(Entries provided)
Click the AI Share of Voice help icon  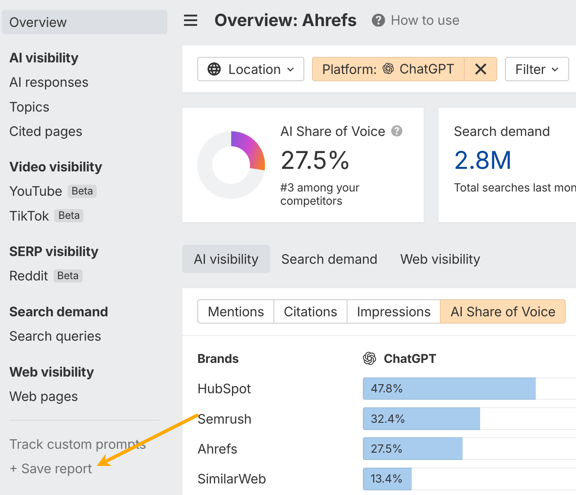(x=397, y=131)
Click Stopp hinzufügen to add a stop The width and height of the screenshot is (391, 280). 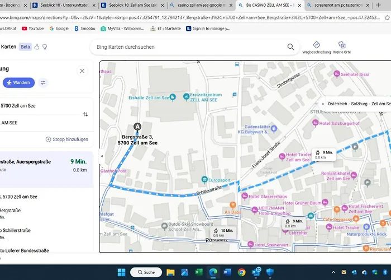(x=66, y=139)
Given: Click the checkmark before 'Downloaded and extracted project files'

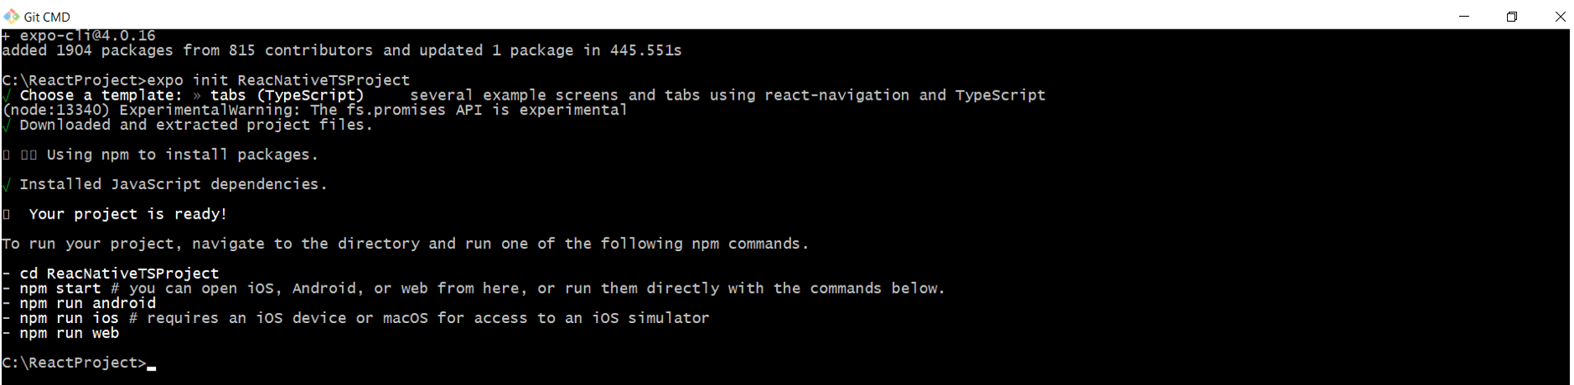Looking at the screenshot, I should [x=7, y=126].
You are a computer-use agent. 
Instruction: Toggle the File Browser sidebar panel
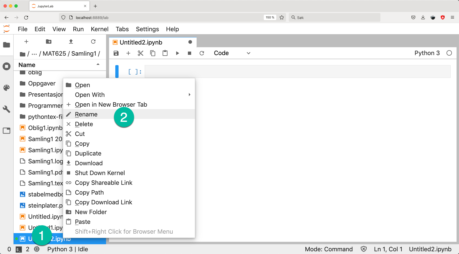pyautogui.click(x=7, y=45)
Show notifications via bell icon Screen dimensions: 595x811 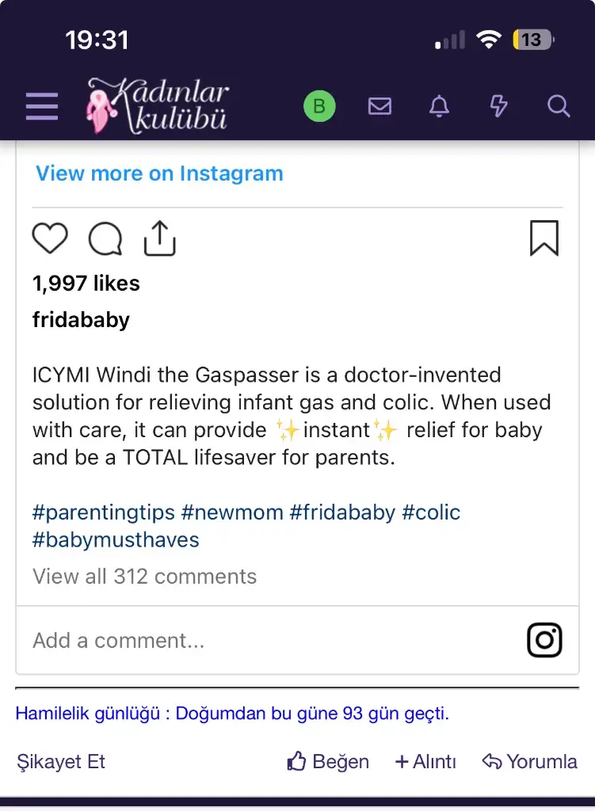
(End Entries provided)
Word-for-word restatement: every line from the one with "Instruction: Toggle the" through the final line of the data, both ends included, pictures excluded.

*Response*.
Instruction: Toggle the File Browser sidebar panel
pyautogui.click(x=7, y=45)
Show notifications via bell icon Screen dimensions: 595x811 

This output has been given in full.